This GitHub repository contains my solution to the coding challenge for the Fellows Program organized by Insight Data Science.
Given a comma separated input file with 5 columns, e.g.,
id,prescriber_last_name,prescriber_first_name,drug_name,drug_cost
1000000001,Smith,James,AMBIEN,100
1000000002,Garcia,Maria,AMBIEN,200
1000000003,Johnson,James,CHLORPROMAZINE,1000
1000000004,Rodriguez,Maria,CHLORPROMAZINE,2000
1000000005,Smith,David,BENZTROPINE MESYLATE,1500
the script generates a list of all drugs, the total number of UNIQUE individuals who prescribed the medication, and the total drug cost, which is listed in descending order based on the total drug cost and if there is a tie, drug name. For example, the output will be the following for the above file.
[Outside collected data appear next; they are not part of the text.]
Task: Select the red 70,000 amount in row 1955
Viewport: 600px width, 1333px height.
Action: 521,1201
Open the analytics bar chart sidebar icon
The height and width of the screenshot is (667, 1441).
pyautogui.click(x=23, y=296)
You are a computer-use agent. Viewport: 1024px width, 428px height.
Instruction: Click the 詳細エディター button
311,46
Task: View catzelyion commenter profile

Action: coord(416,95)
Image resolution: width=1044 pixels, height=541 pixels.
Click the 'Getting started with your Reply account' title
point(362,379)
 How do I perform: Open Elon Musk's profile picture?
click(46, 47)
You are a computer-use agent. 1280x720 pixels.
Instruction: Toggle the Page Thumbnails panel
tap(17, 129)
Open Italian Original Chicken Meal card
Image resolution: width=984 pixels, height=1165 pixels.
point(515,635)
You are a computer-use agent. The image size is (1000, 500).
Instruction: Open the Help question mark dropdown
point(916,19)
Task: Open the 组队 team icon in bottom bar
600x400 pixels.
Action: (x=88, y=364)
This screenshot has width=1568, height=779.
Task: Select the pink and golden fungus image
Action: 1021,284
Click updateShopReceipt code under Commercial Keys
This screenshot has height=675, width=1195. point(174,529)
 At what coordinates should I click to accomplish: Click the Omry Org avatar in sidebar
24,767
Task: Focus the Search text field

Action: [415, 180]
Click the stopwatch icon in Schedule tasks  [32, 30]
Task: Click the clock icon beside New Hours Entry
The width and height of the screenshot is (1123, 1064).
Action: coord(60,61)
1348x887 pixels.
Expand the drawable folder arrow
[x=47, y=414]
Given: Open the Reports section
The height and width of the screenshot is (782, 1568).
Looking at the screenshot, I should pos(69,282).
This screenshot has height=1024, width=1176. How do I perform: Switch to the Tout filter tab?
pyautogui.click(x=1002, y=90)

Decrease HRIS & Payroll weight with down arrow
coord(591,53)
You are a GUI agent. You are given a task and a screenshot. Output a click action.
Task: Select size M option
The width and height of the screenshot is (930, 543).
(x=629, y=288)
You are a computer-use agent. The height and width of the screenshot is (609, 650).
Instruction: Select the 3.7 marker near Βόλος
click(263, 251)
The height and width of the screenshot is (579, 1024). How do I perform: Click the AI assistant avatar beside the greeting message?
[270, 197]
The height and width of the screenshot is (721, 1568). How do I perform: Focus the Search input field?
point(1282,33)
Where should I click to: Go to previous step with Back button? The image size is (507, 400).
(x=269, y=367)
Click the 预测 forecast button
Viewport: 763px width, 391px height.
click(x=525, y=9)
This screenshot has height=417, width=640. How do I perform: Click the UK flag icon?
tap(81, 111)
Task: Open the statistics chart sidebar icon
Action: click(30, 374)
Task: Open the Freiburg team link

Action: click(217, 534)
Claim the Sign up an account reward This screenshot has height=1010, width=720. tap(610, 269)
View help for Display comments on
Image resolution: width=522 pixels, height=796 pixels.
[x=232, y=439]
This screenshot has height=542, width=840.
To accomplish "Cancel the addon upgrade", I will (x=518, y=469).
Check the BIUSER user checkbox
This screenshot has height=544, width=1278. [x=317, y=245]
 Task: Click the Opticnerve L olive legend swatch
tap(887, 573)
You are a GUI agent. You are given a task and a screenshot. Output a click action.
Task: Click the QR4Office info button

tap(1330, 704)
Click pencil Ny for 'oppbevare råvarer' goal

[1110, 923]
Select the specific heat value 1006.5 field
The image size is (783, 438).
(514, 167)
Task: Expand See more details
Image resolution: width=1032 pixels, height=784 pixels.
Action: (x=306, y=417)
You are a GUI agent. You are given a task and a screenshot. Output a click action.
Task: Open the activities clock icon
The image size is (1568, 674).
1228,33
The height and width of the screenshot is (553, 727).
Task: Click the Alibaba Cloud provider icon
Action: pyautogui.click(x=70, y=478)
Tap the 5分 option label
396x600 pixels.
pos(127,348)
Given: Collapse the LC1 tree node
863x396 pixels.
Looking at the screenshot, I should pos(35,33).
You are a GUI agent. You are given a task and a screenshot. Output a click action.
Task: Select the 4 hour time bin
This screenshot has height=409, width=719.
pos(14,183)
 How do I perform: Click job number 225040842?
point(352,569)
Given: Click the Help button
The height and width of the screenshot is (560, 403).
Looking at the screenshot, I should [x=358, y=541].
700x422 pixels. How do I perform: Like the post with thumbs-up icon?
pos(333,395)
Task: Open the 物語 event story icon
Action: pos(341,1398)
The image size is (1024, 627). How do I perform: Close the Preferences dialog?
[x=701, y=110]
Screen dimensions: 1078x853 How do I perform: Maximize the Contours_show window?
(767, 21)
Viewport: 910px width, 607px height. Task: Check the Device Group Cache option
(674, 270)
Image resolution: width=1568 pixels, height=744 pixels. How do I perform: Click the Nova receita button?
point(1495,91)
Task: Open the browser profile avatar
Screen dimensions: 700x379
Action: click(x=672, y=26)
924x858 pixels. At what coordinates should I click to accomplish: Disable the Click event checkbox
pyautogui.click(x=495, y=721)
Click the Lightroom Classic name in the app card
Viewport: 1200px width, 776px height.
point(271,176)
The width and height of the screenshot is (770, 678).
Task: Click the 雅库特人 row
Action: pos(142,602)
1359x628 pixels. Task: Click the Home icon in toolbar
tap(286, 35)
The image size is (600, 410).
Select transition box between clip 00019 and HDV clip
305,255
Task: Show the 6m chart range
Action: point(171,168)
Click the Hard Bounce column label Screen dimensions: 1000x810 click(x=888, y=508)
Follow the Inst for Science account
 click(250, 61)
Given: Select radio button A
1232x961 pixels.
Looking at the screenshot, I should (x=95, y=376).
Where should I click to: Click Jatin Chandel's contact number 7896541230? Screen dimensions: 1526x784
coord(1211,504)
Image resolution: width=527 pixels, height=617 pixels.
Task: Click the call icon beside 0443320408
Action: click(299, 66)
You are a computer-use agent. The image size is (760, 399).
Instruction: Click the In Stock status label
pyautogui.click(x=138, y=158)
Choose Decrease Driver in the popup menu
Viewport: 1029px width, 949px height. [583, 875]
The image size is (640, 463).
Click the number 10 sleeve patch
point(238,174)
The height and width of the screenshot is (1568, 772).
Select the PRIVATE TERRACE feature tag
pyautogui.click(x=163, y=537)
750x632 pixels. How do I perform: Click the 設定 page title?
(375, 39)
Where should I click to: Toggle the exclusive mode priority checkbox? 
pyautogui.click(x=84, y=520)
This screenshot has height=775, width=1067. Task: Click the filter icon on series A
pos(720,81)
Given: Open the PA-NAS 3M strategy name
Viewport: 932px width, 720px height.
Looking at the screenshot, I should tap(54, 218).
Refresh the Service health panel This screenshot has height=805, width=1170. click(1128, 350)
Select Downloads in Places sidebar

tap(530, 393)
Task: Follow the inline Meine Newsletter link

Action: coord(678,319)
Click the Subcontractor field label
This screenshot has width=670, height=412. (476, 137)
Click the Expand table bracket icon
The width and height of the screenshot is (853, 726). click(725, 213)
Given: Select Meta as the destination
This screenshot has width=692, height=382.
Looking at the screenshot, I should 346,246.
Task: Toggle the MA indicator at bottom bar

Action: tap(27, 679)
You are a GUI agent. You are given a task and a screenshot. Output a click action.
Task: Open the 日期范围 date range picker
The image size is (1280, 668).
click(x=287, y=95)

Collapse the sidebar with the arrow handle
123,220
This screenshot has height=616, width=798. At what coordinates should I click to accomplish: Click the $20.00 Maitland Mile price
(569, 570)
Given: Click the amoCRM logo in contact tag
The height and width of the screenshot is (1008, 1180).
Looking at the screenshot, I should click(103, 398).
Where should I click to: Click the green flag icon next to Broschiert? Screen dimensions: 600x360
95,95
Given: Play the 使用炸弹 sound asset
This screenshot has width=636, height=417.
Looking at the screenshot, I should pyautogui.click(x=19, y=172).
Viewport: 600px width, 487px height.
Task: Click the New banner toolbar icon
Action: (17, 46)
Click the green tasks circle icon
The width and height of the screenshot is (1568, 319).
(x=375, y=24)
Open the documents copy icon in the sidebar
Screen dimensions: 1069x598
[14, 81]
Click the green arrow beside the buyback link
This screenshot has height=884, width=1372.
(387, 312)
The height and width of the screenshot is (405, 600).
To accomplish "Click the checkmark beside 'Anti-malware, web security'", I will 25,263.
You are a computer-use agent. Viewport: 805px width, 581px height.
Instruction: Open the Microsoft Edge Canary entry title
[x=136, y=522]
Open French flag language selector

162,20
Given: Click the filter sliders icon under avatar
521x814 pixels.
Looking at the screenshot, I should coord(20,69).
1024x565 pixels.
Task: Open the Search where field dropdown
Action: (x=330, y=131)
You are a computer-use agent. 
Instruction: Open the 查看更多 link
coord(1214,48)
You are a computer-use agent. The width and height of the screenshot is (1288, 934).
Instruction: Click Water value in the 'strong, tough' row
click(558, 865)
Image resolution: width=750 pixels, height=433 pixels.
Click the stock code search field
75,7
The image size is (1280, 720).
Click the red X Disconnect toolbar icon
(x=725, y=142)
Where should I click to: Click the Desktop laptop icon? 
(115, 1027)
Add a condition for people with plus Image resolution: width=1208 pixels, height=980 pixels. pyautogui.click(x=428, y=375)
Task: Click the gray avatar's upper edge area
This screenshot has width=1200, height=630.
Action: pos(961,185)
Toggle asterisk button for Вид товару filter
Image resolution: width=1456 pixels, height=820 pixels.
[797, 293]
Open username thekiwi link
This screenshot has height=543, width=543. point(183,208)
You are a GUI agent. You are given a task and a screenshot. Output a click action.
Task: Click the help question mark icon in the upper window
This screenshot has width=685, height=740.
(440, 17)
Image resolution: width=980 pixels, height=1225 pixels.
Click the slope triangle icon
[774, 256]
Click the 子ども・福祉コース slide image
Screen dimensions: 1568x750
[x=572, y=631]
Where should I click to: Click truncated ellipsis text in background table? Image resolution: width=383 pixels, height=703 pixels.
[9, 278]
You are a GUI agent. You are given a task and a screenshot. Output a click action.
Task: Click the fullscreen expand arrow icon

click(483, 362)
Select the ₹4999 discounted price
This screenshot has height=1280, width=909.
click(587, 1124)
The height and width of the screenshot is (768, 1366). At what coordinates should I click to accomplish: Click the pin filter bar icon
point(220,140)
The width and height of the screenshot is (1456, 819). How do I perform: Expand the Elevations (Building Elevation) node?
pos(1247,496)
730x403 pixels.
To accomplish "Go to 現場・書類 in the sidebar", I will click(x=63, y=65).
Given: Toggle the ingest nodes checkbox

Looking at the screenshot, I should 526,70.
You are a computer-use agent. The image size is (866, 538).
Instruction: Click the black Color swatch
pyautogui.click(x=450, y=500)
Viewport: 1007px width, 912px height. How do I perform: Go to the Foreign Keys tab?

drug_name,num_prescriber,total_cost
CHLORPROMAZINE,2,3000
BENZTROPINE MESYLATE,1,1500
AMBIEN,2,300
The pharmacy_counting.py
script reads the input file line by line and creates two dictionaries drug_cost
(i.e, {drug_name:total_cost, }
) to keep track of drug costs and doctor_names
(i.e., {drug_name:unique_doctor_names}
) to keep track of unique doctor names for each drug. Consequently, the dictionary drug_cost
is sorted by the value (and key if there is a tie) and written in the desired comma separated output format. This script also performs a basic data cleaning such as getting rid of commas inside quotations. This ensures each row has 5 columns when split on commas.
To execute the script move to the main directory of the project and run the following in the terminal:
python ./src/pharmacy_counting.py ./input/itcont.txt ./output/top_cost_drug.txt
Last two arguments should be input and output files, respectively.
Alternatively, you can execute ./run.sh
script to run the codes for a sample file and perform a unit test.